Kernel Thermal Monitor (KTM) keeps die temperatures within limits under all ambient conditions when full thermal engine is initialized. Full thermal engine monitors temperature limits across the whole system.
2.1 KTM functions and associated debugging
 Continuously checks current temperature from specified TSENS and performs the following actions:
 check_temp() ­ In /drivers/thermal/msm_thermal.c; called every sampling period defined as msm_thermal_info.poll_ms.
 do_therm_reset() ­ If any of the temperature sensors crosses a critical threshold, it causes a secure watchdog bite whose parameter is configured using the device tree binding, qcom,therm-reset-temp. This feature helps in debugging by generating a RAM dump with caches flushed as opposed to the RAM dump generated by the hardware reset. The following message will be observed:
msm_thermal:msm_thermal_bite: TSENS: reached temperature:. System reset
 therm_get_temp() ­ Retrieves the temperature on the specified sensor using the device tree binding, qcom, sensor_id. The variable temp needs to be printed to see the current temperature only for debugging purposes.
 do_core_control() ­ Unplugs cores when a threshold is crossed over. KTM prints the following kernel messages when it does core control:
msm_thermal:do_core_control: Set Offline: CPU$ Temp: 
msm_thermal:do_core_control: Allow Online CPU$ Temp: 
 do_vdd_mx() ­ For some LINUX ENABLEMENT targets, KTM monitors all of the temperature sensors. If the temperature falls below a certain threshold, it votes for an increased Memory rail voltage. KTM prints the following message when it receives the Memory threshold notification:
msm_thermal: vdd_mx_notify: Sensor trigger received for type <threshold_type>
 do_psm() ­ For PMIC automodedisablement when a threshold is crossed over and KTM sends a command to make PMIC operate in Pulse Width Modulation (PWM) mode.
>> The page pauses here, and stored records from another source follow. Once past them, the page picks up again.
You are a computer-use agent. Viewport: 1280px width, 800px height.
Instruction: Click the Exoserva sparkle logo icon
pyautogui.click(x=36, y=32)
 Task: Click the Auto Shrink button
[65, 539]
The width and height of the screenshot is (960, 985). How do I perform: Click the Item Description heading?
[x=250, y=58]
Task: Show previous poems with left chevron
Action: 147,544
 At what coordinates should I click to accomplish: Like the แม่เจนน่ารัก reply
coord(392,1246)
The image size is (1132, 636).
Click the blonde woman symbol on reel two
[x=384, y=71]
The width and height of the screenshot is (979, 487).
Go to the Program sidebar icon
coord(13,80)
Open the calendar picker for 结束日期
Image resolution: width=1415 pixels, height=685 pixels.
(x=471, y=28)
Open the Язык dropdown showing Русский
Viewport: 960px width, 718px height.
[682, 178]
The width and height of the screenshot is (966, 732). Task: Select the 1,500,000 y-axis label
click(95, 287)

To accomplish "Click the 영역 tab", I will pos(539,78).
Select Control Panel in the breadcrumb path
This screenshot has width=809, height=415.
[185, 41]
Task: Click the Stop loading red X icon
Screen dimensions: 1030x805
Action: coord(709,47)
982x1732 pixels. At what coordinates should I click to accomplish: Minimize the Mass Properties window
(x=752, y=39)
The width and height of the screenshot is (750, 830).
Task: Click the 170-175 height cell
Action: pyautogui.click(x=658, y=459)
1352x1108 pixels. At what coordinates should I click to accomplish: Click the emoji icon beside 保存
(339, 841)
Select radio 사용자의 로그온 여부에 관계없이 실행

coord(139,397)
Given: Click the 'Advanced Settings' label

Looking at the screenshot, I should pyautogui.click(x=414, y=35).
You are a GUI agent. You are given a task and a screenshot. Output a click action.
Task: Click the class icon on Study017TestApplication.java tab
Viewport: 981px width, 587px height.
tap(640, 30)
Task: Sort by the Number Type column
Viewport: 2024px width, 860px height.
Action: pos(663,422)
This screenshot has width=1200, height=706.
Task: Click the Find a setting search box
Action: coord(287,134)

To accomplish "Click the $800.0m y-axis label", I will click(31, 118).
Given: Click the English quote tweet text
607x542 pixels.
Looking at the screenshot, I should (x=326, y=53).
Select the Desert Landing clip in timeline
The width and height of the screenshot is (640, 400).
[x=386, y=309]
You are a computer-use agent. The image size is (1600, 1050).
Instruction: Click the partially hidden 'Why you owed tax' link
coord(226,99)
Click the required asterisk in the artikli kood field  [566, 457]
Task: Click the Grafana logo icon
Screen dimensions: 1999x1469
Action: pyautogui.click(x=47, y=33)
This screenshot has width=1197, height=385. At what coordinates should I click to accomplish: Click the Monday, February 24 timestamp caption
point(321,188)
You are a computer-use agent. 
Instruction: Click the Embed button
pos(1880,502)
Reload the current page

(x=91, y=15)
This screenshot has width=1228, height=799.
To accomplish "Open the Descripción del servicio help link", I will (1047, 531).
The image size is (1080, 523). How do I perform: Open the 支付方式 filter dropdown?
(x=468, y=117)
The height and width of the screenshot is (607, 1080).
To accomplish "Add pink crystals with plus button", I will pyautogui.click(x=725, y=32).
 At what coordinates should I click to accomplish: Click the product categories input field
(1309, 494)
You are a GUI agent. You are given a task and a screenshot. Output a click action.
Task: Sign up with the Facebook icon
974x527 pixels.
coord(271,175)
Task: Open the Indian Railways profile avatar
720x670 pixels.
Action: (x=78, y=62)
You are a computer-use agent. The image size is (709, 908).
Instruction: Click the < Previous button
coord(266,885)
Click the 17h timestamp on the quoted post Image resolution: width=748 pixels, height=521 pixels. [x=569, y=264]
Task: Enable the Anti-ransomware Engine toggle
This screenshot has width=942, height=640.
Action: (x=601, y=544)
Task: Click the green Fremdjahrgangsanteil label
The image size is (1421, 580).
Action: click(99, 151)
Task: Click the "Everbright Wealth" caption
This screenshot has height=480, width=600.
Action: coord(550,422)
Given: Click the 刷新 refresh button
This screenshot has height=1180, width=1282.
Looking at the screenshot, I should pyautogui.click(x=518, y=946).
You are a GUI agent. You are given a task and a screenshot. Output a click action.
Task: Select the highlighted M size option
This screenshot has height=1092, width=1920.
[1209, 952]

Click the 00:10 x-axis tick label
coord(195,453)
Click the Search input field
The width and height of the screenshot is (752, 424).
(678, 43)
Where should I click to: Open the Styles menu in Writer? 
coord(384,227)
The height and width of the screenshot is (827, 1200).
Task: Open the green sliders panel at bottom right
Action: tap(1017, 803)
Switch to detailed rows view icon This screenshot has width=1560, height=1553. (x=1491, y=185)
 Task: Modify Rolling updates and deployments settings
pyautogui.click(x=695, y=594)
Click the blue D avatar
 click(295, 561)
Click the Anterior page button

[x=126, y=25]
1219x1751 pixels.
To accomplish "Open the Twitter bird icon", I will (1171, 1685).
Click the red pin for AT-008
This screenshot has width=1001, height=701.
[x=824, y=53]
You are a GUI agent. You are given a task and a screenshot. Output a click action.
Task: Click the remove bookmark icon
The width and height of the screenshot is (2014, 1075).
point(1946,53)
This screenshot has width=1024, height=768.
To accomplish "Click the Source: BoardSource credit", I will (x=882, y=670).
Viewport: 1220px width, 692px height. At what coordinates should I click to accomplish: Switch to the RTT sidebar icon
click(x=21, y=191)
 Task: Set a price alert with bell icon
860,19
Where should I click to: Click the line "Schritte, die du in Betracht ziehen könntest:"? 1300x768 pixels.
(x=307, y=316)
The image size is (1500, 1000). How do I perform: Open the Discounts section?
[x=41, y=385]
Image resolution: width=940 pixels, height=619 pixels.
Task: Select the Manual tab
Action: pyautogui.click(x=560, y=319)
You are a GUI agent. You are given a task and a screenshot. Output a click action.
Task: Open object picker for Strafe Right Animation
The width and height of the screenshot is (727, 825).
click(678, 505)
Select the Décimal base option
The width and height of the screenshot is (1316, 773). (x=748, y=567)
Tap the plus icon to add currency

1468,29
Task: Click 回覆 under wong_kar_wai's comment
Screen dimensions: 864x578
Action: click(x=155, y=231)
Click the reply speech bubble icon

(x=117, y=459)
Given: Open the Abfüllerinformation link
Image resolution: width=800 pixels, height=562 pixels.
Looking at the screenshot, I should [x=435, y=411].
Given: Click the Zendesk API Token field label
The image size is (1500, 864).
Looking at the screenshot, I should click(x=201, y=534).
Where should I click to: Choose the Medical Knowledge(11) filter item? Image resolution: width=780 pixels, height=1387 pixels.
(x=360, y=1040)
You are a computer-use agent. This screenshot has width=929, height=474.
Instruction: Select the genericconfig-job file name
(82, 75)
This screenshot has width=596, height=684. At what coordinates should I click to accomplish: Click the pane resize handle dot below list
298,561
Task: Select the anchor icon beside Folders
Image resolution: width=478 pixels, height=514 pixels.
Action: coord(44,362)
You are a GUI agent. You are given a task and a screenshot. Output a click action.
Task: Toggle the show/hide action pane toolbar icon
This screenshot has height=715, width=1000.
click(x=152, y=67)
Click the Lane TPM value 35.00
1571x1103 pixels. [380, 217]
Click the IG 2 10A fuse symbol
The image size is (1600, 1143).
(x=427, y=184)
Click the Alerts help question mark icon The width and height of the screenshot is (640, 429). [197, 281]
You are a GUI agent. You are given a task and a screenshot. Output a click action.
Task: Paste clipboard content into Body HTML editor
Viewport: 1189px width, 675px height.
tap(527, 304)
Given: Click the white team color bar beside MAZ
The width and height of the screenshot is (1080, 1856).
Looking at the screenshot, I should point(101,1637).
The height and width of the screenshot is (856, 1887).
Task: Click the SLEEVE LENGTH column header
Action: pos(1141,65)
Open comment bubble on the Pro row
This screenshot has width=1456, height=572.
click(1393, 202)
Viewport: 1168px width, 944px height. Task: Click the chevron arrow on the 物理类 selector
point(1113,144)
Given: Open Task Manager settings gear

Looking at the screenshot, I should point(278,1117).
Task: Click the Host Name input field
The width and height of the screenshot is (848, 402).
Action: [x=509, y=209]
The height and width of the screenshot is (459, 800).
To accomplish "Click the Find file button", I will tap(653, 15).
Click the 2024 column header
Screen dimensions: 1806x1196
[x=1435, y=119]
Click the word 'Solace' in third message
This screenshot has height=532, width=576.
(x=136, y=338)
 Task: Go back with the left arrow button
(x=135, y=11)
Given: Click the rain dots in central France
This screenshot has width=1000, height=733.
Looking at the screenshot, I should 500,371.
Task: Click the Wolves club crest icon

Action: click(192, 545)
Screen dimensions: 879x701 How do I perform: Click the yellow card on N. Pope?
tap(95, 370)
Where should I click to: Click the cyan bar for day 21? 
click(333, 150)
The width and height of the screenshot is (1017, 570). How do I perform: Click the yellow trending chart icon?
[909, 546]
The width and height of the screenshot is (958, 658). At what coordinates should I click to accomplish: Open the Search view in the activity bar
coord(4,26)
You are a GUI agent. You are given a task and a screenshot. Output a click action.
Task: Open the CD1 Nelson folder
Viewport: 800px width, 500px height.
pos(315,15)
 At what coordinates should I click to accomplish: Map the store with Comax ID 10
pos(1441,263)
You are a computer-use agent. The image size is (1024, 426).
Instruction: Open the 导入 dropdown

KTM prints the following messages when it sends the PWM/Auto mode command:
msm_thermal:do_psm: Requested PMIC PWM Mode tsens:. Temp:
msm_thermal:do_psm: Requested PMIC AUTO Mode
 do_gfx_phase_cond() and do_cx_phase_cond() ­ For multiphase support for DIGITAL/GFX rails, KTM votes for various temperature bands to RPM. RPM takes in the temperature band input for rails and, based on other factors, it decides the number of phases required for the rail.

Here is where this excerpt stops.